A radical feminist group has gotten on the bad side of the Korean Catholic Church after one of its members posted an image of a sacramental wafer riddled with disparaging remarks about the religion.

Now, local bishops plan to lodge a complaint with the Vatican.

The fracas began on Tuesday, when a member of Womad, an anti-male online community, uploaded an image of a sacramental wafer, regarded by believers as the body of Christ, with vulgarities against Jesus scribbled in red ink resembling blood.

Other images showed the wafer being burned. The accompanying caption was laden with profanity and accused the church of oppressing women. It ridiculed the belief that Eve originated from one of Adam’s rib bones and derided the church’s opposition to abortion and ordainment of women as priests.

The Catholic community immediately condemned the act as sacrilegious. A spokesman for the Catholic Bishops’ Conference of Korea, which includes the church’s highest-ranking clergy, said the group would take action to “prevent a recurrence of this kind of issue.”

In a radio interview on Thursday, the spokesman, Ahn Bong-hwan said, the conference would likely report the matter to the church’s Congregation for the Doctrine of the Faith, the department at the Vatican that defends church doctrine against heresy. Ahn also said bishops might notify the Holy See through the Vatican’s ambassador in Seoul.

According to Catholic doctrine, a sacramental wafer is not considered the Body of Christ until it has been consecrated by a priest, a process the church calls transubstantiation. The resulting object is regarded as so holy that the most faithful refrain from even chewing the wafer after it is placed in their mouths during mass.

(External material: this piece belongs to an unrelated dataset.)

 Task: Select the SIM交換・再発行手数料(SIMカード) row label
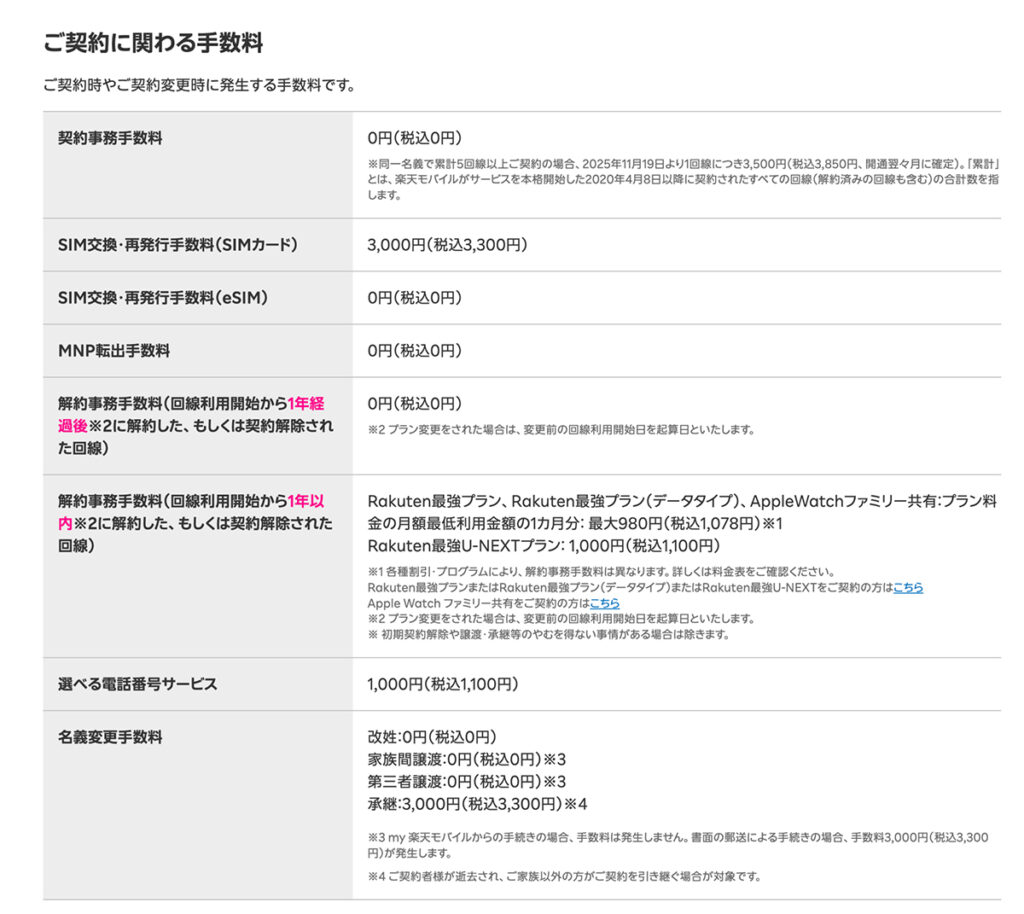click(x=178, y=245)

The writer of the post, who remains unknown, wrote that her parents were devout Catholics and that she had received the wafer from a priest at her local church.

With the post generating more controversy by the day, members of Womad have flooded their website with anti-Catholic posts and comments. One member on Wednesday said she was declaring “open war against Catholicism” and planned to burn down a local church in Busan on Sunday. The post included a picture of a can being filled with gasoline.

The next day, the Busan police received three complaints about the post. A spokesman for law enforcement said that although the picture was found to be from an earlier and unrelated post on the website, the police would increase patrols around four major churches in the city over the weekend.

Lay members of the church have uploaded a petition to the Blue House’s website demanding that Womad be forcibly shut down because of its libelous nature.

Started in 2016, Womad is notorious for its openly hostile views toward men and has incited controversy before. The group’s posts frequently attack different religions for oppressing women.

Another post on Wednesday included an image of a burning book that appeared to be the Quran, the holy book of Islam.